Problem details: An exact transcription of every entry is required, with the images left out.

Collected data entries
------------------------------------------------------------------------

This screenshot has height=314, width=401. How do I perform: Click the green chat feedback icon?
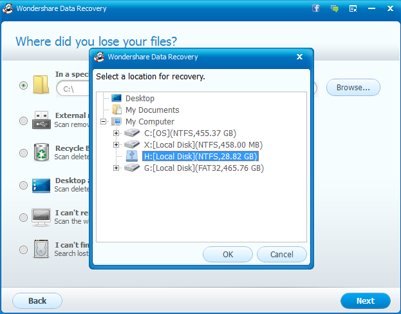335,8
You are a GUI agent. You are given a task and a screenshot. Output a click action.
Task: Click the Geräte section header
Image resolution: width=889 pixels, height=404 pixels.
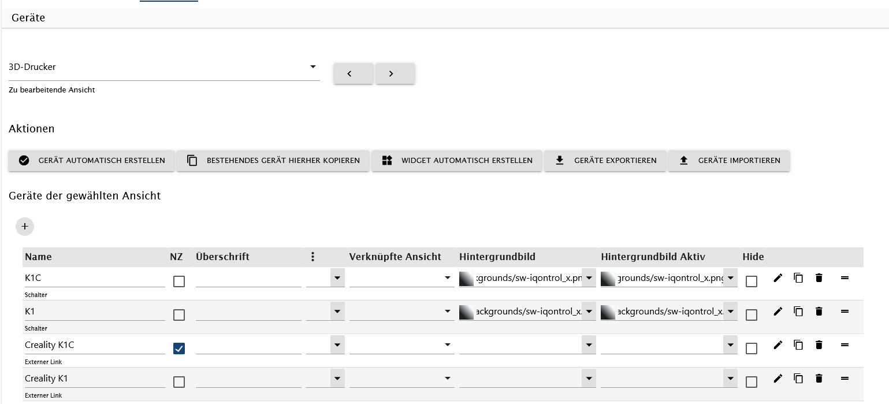tap(28, 18)
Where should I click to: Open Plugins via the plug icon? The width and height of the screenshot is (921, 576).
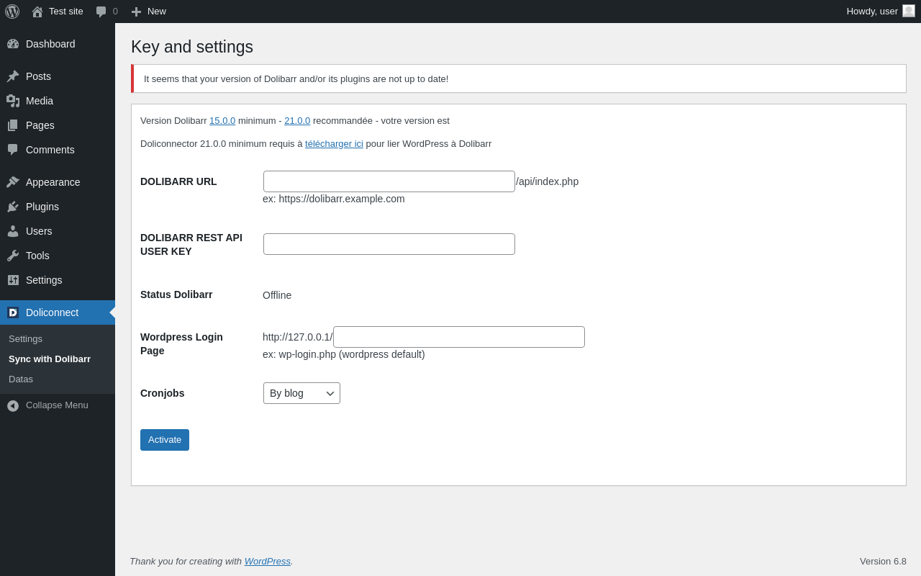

------------------------------------------------------------------------

Expected answer:
This screenshot has height=314, width=401. How do I perform: Click the green chat feedback icon?
335,8
You are a GUI agent. You are given a task and a screenshot. Output a click action.
Task: Click the Geräte section header
Image resolution: width=889 pixels, height=404 pixels.
tap(28, 18)
Where should I click to: Open Plugins via the plug icon? The width and height of the screenshot is (921, 576).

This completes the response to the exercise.